-- Records shown follows --

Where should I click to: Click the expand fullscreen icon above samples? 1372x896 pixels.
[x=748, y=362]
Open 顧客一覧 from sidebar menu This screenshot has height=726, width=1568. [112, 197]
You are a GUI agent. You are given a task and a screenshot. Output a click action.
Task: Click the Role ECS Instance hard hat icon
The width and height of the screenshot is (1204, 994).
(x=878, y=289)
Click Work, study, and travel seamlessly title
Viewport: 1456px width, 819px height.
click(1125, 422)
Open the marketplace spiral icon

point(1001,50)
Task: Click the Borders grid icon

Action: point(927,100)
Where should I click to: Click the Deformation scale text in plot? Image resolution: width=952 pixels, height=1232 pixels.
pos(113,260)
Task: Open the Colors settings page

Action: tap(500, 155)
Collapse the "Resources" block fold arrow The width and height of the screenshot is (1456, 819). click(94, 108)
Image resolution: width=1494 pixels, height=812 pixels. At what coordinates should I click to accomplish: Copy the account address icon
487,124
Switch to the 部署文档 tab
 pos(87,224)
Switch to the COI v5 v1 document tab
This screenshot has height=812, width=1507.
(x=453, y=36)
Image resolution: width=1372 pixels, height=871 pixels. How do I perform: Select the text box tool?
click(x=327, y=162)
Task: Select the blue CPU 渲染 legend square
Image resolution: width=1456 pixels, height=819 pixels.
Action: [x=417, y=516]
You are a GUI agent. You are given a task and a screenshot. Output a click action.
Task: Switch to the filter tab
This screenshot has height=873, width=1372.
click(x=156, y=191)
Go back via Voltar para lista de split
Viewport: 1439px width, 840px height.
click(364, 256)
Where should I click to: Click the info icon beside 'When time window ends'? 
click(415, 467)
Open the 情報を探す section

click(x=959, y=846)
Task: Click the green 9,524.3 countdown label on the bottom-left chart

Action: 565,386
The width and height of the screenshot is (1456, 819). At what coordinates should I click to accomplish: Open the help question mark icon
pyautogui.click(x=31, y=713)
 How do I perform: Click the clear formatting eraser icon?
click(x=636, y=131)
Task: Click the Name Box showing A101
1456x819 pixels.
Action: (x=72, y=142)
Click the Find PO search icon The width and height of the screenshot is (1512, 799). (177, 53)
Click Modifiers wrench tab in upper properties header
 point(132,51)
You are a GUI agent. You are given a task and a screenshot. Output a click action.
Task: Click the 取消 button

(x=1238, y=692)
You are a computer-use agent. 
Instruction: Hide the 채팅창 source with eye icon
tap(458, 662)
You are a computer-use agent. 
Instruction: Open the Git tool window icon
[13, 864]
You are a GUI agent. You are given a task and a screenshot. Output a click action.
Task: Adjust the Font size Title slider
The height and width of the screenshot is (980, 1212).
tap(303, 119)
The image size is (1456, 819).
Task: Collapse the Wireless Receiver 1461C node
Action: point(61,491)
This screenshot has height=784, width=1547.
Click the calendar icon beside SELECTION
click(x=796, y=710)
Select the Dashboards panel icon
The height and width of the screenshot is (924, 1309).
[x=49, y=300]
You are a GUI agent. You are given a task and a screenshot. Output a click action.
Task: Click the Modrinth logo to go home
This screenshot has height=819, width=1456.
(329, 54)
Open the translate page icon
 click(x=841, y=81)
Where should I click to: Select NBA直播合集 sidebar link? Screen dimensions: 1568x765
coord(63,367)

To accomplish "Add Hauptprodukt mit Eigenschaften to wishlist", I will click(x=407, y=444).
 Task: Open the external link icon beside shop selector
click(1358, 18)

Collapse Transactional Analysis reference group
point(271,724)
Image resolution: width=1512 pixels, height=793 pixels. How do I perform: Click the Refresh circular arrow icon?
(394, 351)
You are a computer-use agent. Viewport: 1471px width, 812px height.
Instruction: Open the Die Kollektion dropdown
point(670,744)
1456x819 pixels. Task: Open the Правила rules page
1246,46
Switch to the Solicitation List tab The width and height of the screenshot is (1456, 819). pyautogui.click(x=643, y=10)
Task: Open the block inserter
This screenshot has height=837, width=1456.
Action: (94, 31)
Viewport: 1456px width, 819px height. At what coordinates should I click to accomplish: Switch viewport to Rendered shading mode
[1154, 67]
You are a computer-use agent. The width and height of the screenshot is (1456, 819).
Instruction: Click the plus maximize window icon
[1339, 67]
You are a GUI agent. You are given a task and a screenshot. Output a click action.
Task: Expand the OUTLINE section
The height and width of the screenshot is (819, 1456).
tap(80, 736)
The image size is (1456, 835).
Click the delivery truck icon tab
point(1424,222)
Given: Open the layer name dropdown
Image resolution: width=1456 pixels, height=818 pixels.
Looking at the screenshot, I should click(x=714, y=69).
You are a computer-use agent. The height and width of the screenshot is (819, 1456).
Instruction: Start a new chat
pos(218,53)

-- Records shown concluded --

### Task prompt
Make an exact copy of the lines running from the one with "Task: Open the external" to the last line of the listing, including both ends.

### Written answer
 Task: Open the external link icon beside shop selector
click(1358, 18)

Collapse Transactional Analysis reference group
point(271,724)
Image resolution: width=1512 pixels, height=793 pixels. How do I perform: Click the Refresh circular arrow icon?
(394, 351)
You are a computer-use agent. Viewport: 1471px width, 812px height.
Instruction: Open the Die Kollektion dropdown
point(670,744)
1456x819 pixels. Task: Open the Правила rules page
1246,46
Switch to the Solicitation List tab The width and height of the screenshot is (1456, 819). pyautogui.click(x=643, y=10)
Task: Open the block inserter
This screenshot has height=837, width=1456.
Action: (94, 31)
Viewport: 1456px width, 819px height. At what coordinates should I click to accomplish: Switch viewport to Rendered shading mode
[1154, 67]
You are a computer-use agent. The width and height of the screenshot is (1456, 819).
Instruction: Click the plus maximize window icon
[1339, 67]
You are a GUI agent. You are given a task and a screenshot. Output a click action.
Task: Expand the OUTLINE section
The height and width of the screenshot is (819, 1456).
tap(80, 736)
The image size is (1456, 835).
Click the delivery truck icon tab
point(1424,222)
Given: Open the layer name dropdown
Image resolution: width=1456 pixels, height=818 pixels.
Looking at the screenshot, I should click(x=714, y=69).
You are a computer-use agent. The height and width of the screenshot is (819, 1456).
Instruction: Start a new chat
pos(218,53)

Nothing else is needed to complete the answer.